----- Extracted information -----

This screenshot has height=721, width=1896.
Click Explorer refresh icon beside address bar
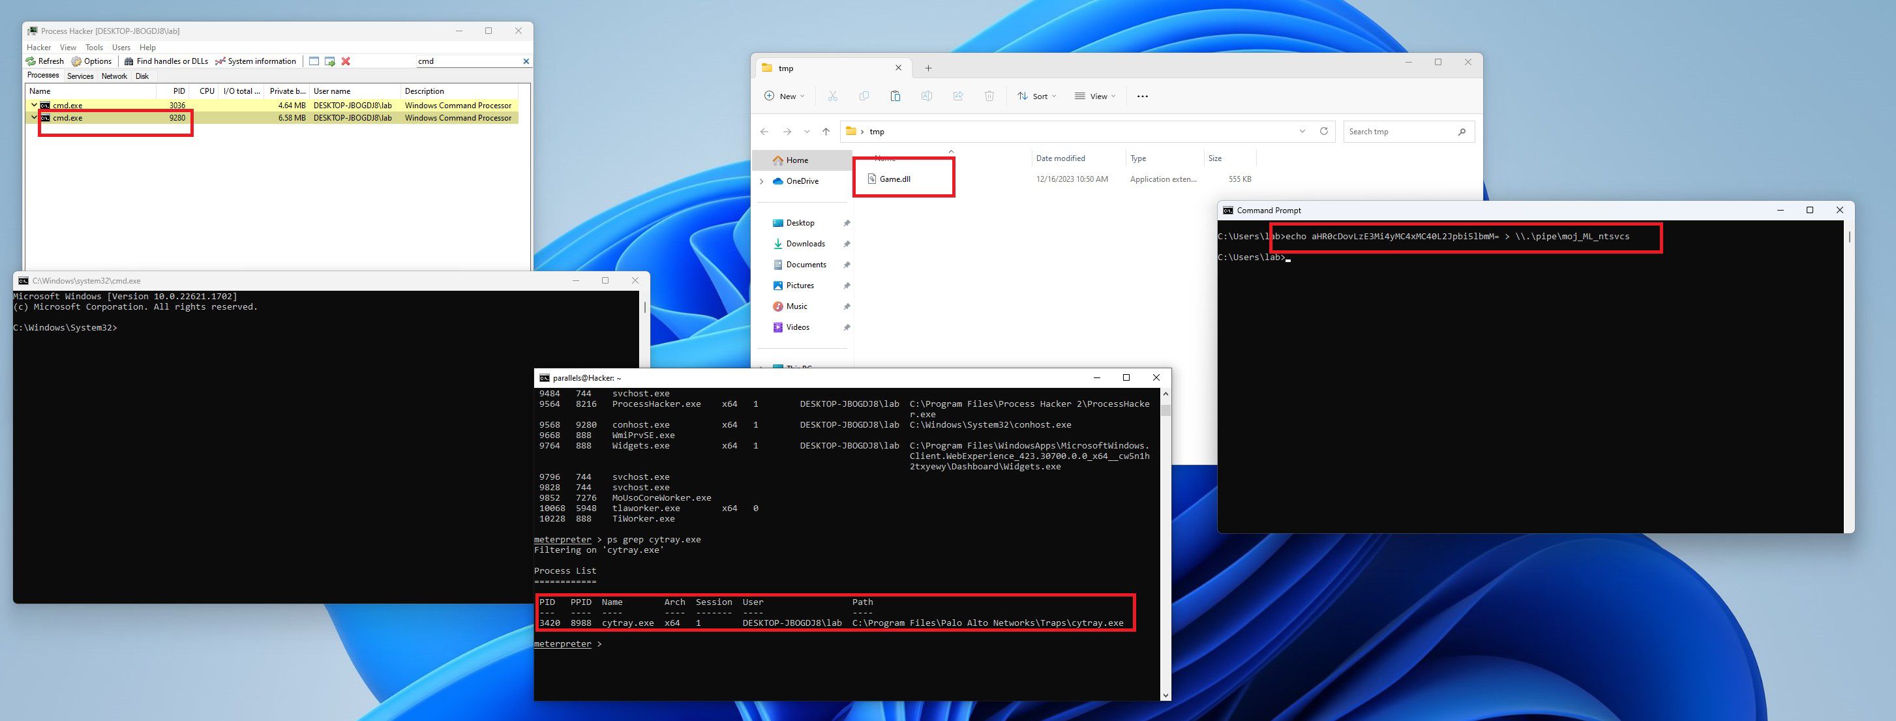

-----
----- Extracted information -----

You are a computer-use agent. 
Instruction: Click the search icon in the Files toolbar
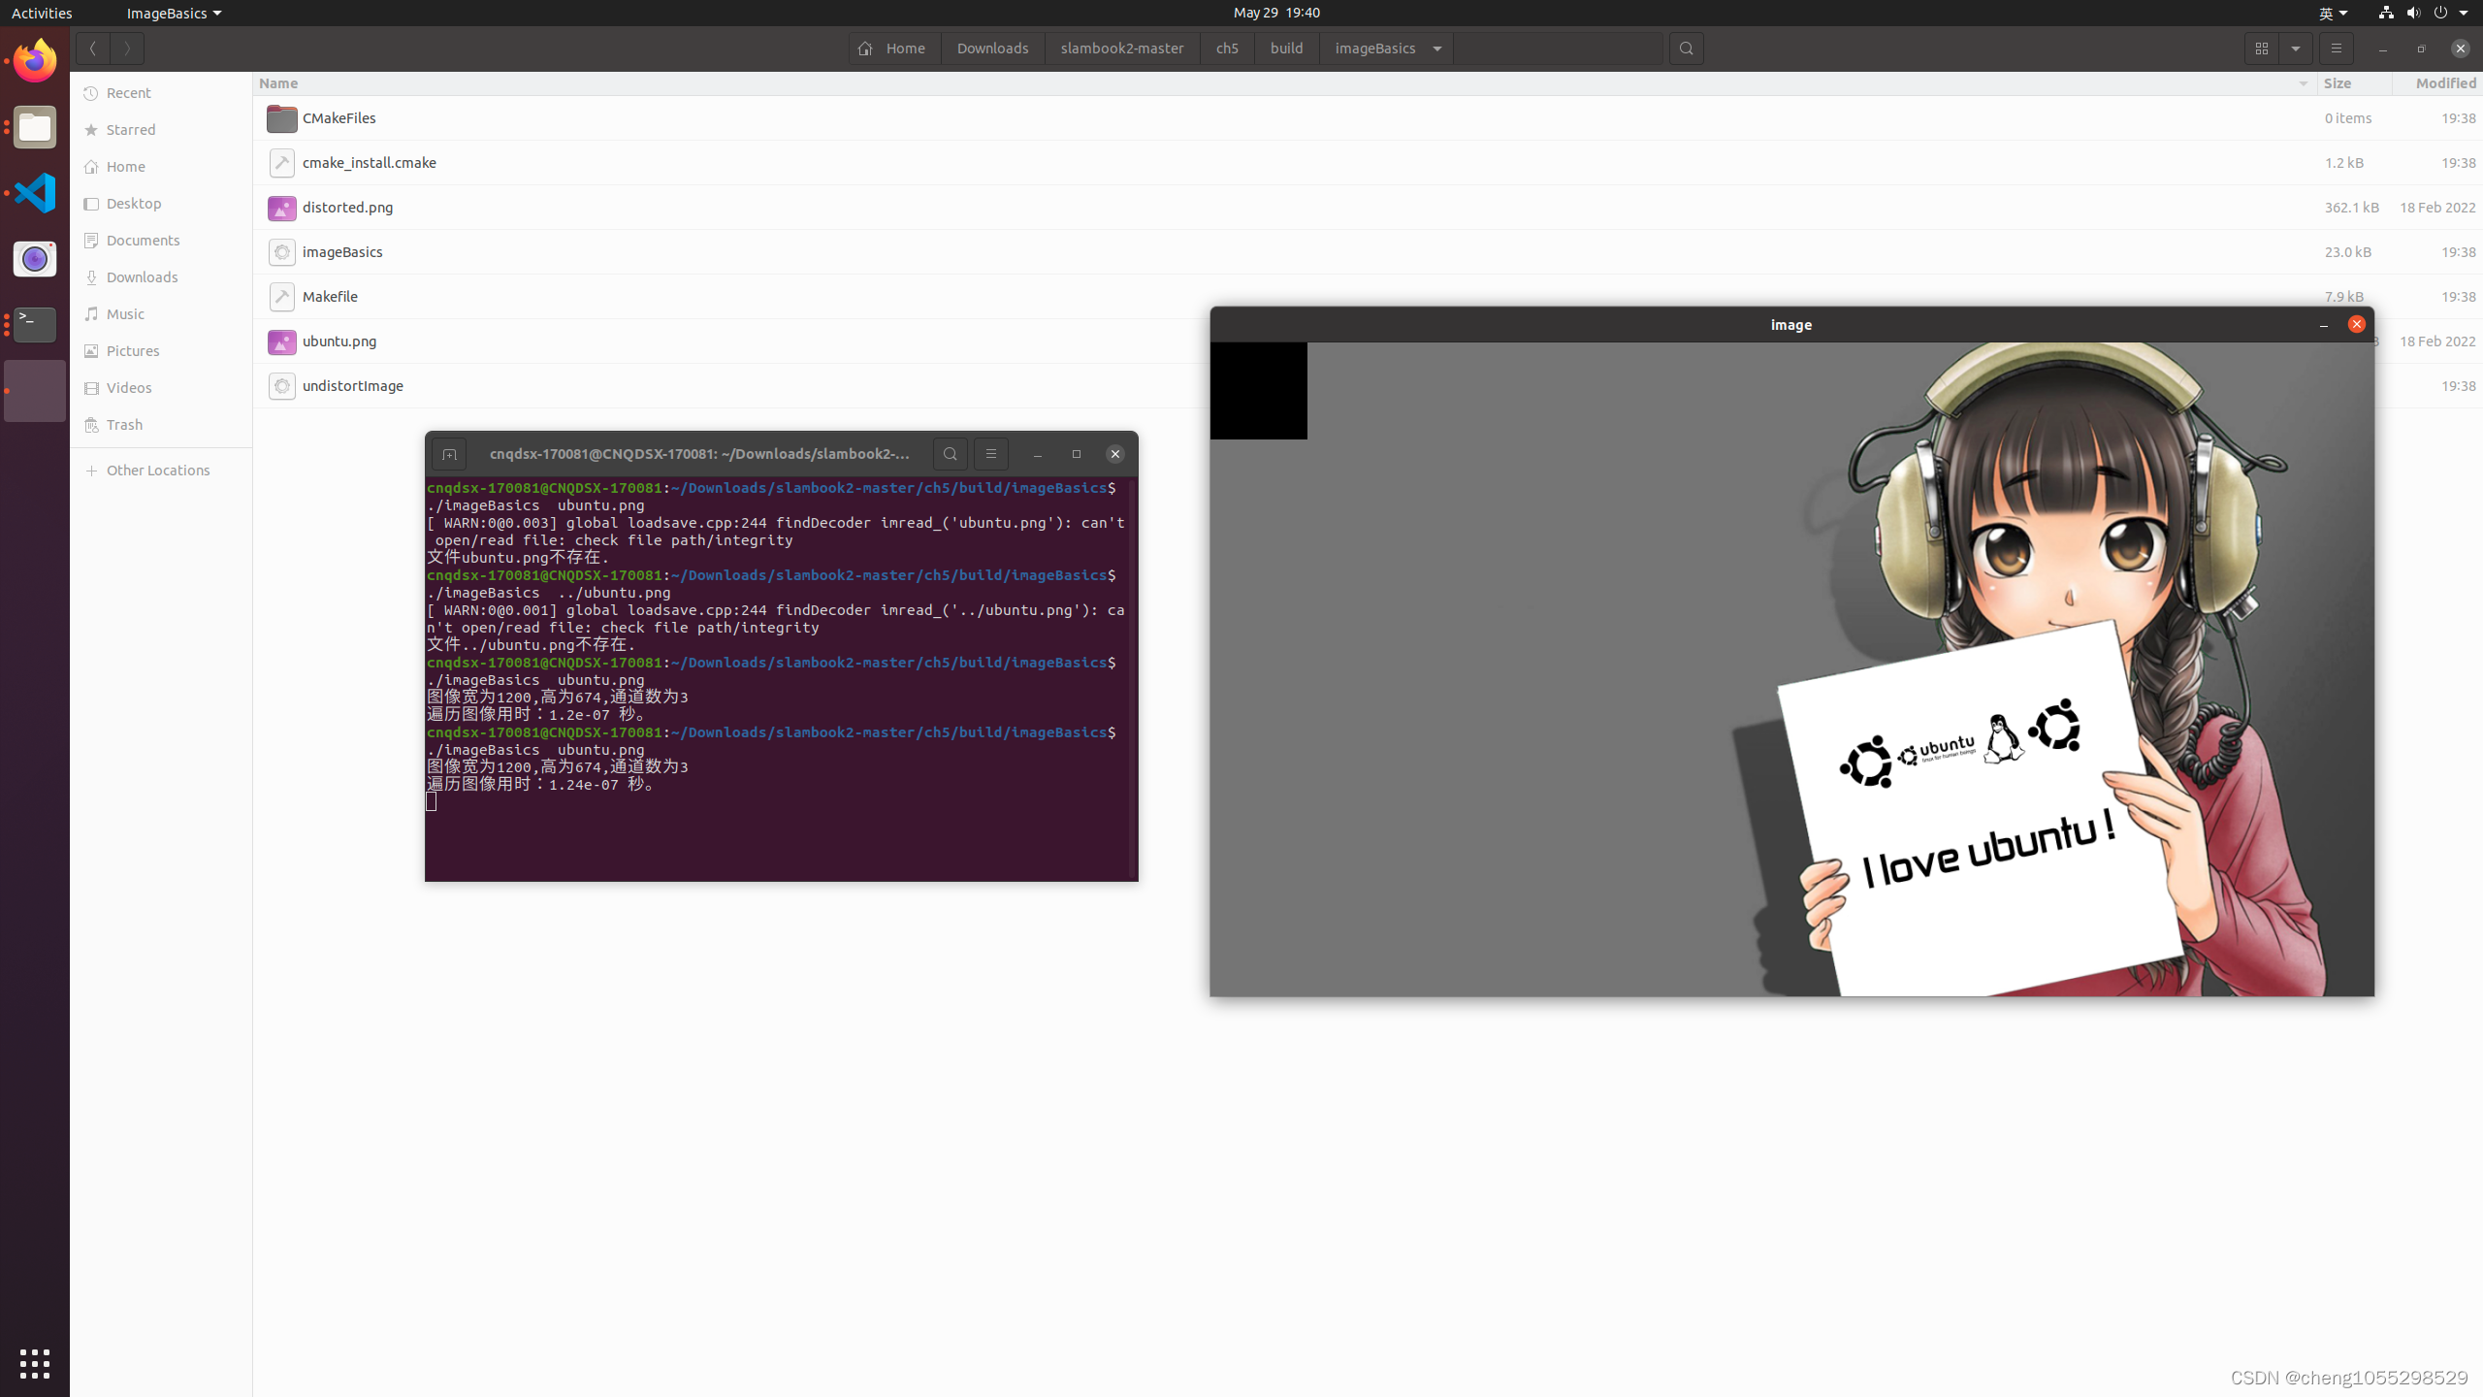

-----
----- Extracted information -----

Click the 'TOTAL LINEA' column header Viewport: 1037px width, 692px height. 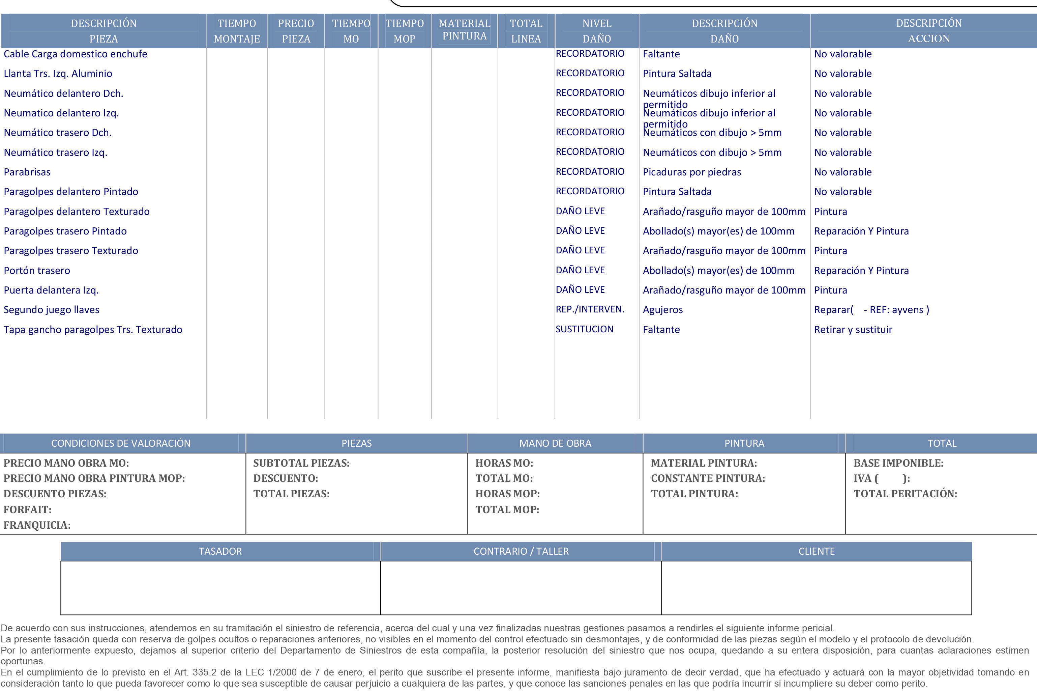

-----

- [What is required]: From the data above, copy out every line with the string "icon" in it.

- [Task solution]:
Click Explorer refresh icon beside address bar
Instruction: Click the search icon in the Files toolbar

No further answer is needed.